= Annie Isabella Hamilton =

Canadian physician

Annie Isabella Hamilton (1866–1941) was a Canadian physician and the first woman to receive a medical degree in Nova Scotia. She earned a degree in medicine (MD ChM) from Dalhousie University in 1894.

== Early life and education==

Annie Isabella Hamilton was born in 1866 in Brookfield, Nova Scotia. When she was 14, she raised money for a local missionary society in Brookfield.

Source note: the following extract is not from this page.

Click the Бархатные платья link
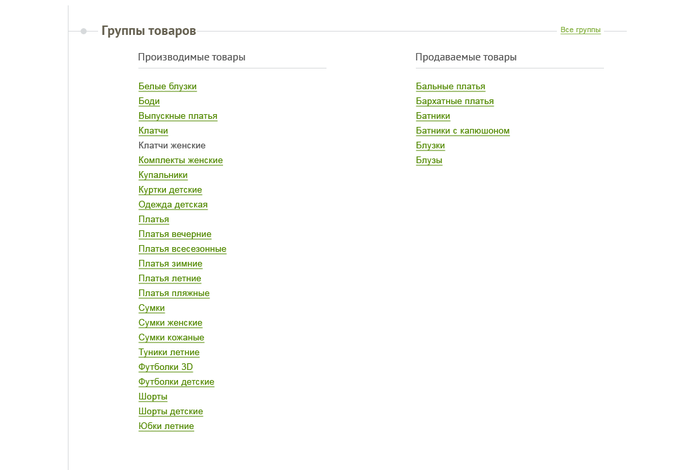The width and height of the screenshot is (700, 470). tap(454, 101)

Hamilton attended Pictou Academy, which awarded her a gold medal for educational excellence, and received a degree from Truro Normal School (later Nova Scotia Teachers College). She enrolled in the medical program at Dalhousie University in 1888, after the death of her parents. She excelled academically, earning particularly high grades in botany and histology. She also studied Chinese and campaigned unsuccessfully for a smoke-free campus. Some of Hamilton's male Dalhousie classmates criticized her supposedly unfeminine dress and appearance, and created a petition to obtain a bustle for her.

== Career ==

Hamilton set up a practice in Halifax after graduation. In 1895, she assisted Maria Louisa Angwin, the first woman licensed to practice medicine in Nova Scotia, in a series of lectures on hygiene. In 1903, she moved to China, where she served as a medical missionary and teacher, and wrote textbooks for her university students. She died in Shanghai in 1941.